Souveränität bedeutet, etwas nach eigenen Prinzipien gestalten zu können. Das ist im Digitalen schon lange nicht mehr der Fall, und im Journalismus erst recht nicht. Der Erfolg, sogar das Überleben vieler Medien hängt von übermächtigen Digitalkonzernen ab, das hat auch die deutsche Bundesregierung als Problem erkannt. Deswegen will Kulturstaatsminister Wolfram Weimer von Digitalkonzernen eine neue Abgabe erheben, wie im Koalitionsvertrag angekündigt. Dass die Abhängigkeiten von Big-Tech-Konzernen wie Google und Meta, aber auch Amazon, Microsoft und Apple ein Problem sind, findet Zuspruch aus allen politischen Lagern.
Angesichts von Drohgebärden der Trump-Regierung, digitale Dienste nach politischem Gutdünken abzuschalten, erhält der Wunsch nach digitaler Souveränität neue politische Aufmerksamkeit in Deutschland und der EU. Die Pläne für eine Digitalabgabe in Höhe von 10 Prozent des Umsatzes von Werbeplattformen, die einen bestimmten Umsatz übersteigen, reihen sich darin gut ein: Sie können in Verbindung mit anderen Bestrebungen dazu beitragen, die Macht von Big Tech systematisch einzuhegen. Diese Bestrebungen umfassen Wettbewerbsverfahren – und das auf beiden Seiten des Atlantiks: Auch unter der Trump-Regierung laufen US-Prozesse weiter, die Google zum Verkauf von Werbeplattformen oder des Browsers Chrome zwingen oder Metas (seinerzeit Facebooks) Käufe von WhatsApp und Instagram rückabwickeln könnten. Auch in der EU läuft ein Verfahren zur Übermacht von Werbeplattformen; zudem hat die EU-Kommission seit dem Frühjahr das Verhalten mehrerer Big-Tech-Konzerne als unzureichend befunden, um dem Digital Markets Act, einer Art wettbewerbsförderlichen Regulierung, zu genügen.

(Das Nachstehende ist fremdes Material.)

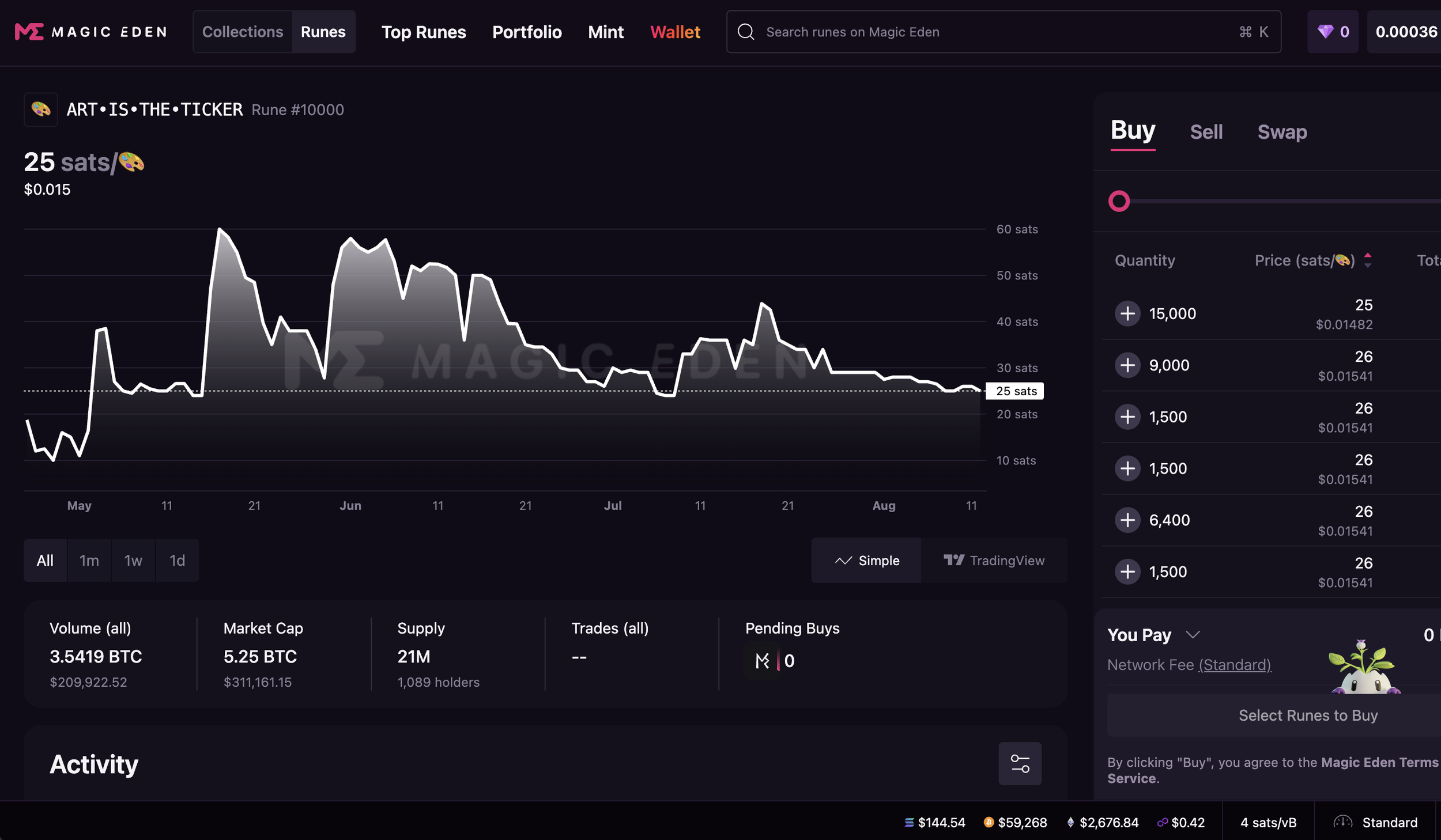Click the Select Runes to Buy button
The width and height of the screenshot is (1441, 840).
pyautogui.click(x=1307, y=715)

Des Weiteren ist im Gespräch, staatliche Vergabe weg von Big Tech und hin zu europäischen oder Open-Source-Unternehmen zu lenken, Regulierung wie die KI-Verordnung abzuschwächen oder auch klassische Industriepolitik in Form von Subventionen für beispielsweise Chipfabriken zu betreiben.

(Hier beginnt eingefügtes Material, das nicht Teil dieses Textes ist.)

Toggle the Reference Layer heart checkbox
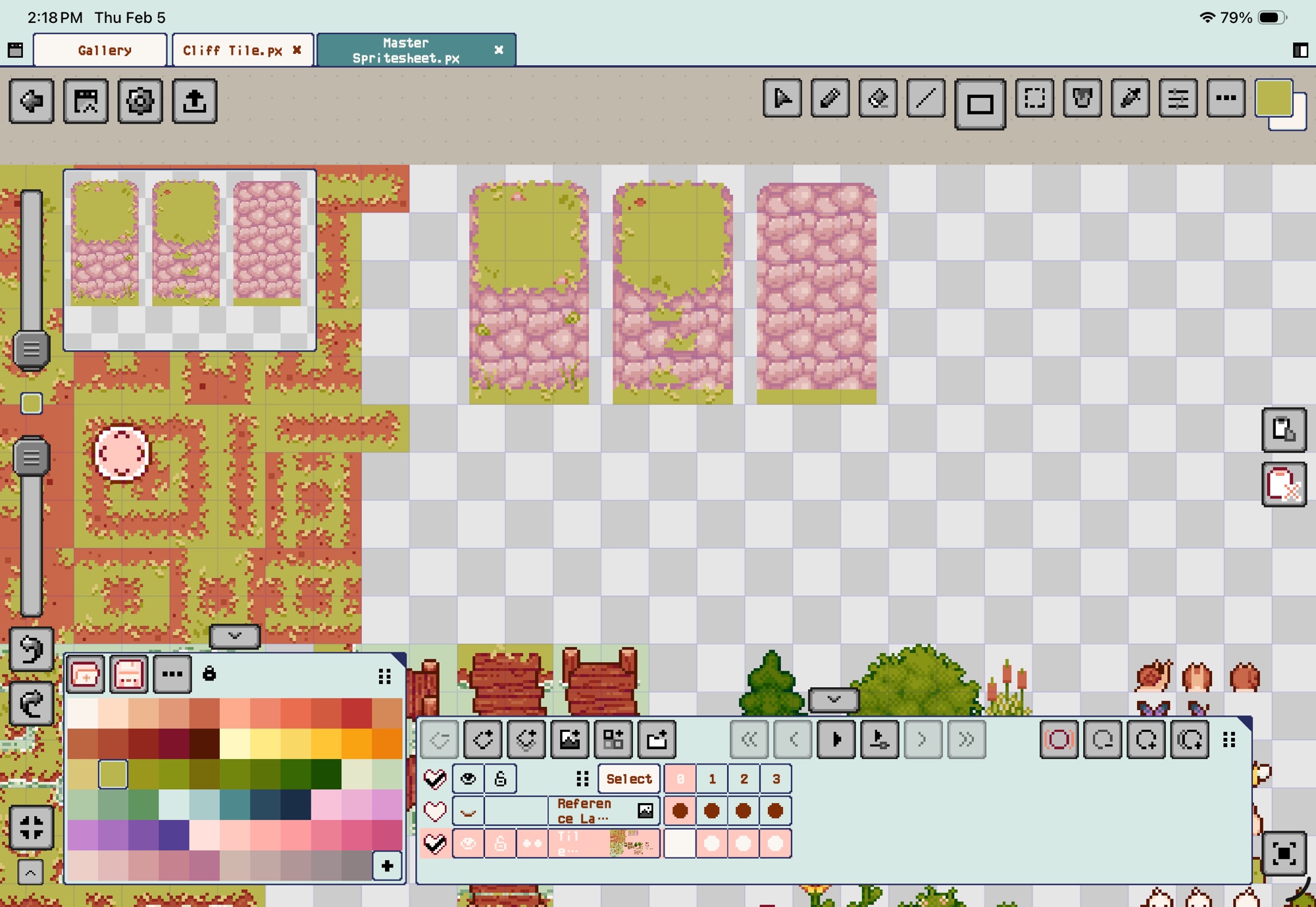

Werbemärkte sind weiterhin das finanzielle Rückgrat des Internets
Es ist kein Zufall, dass sowohl die Wettbewerbsverfahren als auch Weimers Vorschlag die Werbemärkte in den Fokus nehmen. Werbung stellt die wichtigste Einnahmequelle der Konzerne dar: Im ersten Quartal 2025 hat Meta 98 Prozent seiner Einnahmen über Werbung erzielt, bei Google sind es bis zu 86 Prozent. Werbung hat sich als der übliche Weg etabliert, um digitale Inhalte zu Geld zu machen – wobei diejenigen, die die Inhalte bereitstellen, oft leer ausgehen. Das hat vor allem den Journalismus hart getroffen.